Remember that the IRS will always evaluate whether a 501(c)(3) engaged in political campaign activity based on “all of the facts of circumstances.”  Messaging that might otherwise be considered permissible for a 501(c)(3) could still constitute campaign intervention if there is other evidence available to the IRS (such as a planning memo) indicating that it was motivated by a desire to influence the election.  Also, public communications that invite a comparison of an organization’s position on a nominee with the position of Trump, Biden or another candidate are more likely to cross the line than communications made privately to senators or Senate staff.

Of course, the types of advocacy that are permissible for a 501(c)(3) can be conducted as part of a 501(c)(4)’s social welfare “primary purpose” activity, and a 501(c)(4) is free to go further and engage in advocacy that would be 501(c)(3)-prohibited political activity so long as the 501(c)(4) is operated primarily to further its social welfare purposes.
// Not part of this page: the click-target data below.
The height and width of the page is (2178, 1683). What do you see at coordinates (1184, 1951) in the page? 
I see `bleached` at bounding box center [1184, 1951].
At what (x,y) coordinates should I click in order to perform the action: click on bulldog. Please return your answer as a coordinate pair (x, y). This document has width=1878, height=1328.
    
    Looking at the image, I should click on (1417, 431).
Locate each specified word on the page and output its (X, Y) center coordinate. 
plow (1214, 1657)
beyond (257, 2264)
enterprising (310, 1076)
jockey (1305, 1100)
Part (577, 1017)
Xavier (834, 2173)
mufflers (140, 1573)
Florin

Campaign Finance Implications for TV and Radio Advertisements

Organizations considering running television and/or radio advertisements advocating around the Supreme Court vacancy should also be aware of the Federal Election Communication (FEC) rules regarding “electioneering communications.”

An electioneering communication is a paid television or radio advertisement that that refers to a clearly identified federal candidate and is targeted to the relevant electorate within 60 days before a general election or 30 days before a primary election in which that candidate appears on the ballot.  Since we are within that 60-day window now, a television or radio advertisement that refers to a particular senator who is up for re-election and that runs in that senator’s state between now and Election Day would be an electioneering communication, as would a television or radio advertisement that refers to President Trump and runs anywhere in the United States between now and Election Day.

Organizations making electioneering communications must include a special disclaimer notice on those communications and will be required to file time-sensitive reports with the FEC each time their spending on such communications totals more than $10,000. It is also important that for organizations not to coordinate their electioneering communications or any other public communications with any federal candidates or political party.

Note: The fact that a particular advertisement is an “electioneering communication” for FEC purposes does not necessarily mean it is a 501(c)(3)-prohibited political message, nor one that a 501(c)(4) must treat as non-“primary purpose.”

This publication is designed to provide accurate and authoritative information about the subject matter covered. It is not distributed with the intent to render legal, accounting, or other professional advice. The services of a competent professional should be sought if legal advice or other expert assistance is required.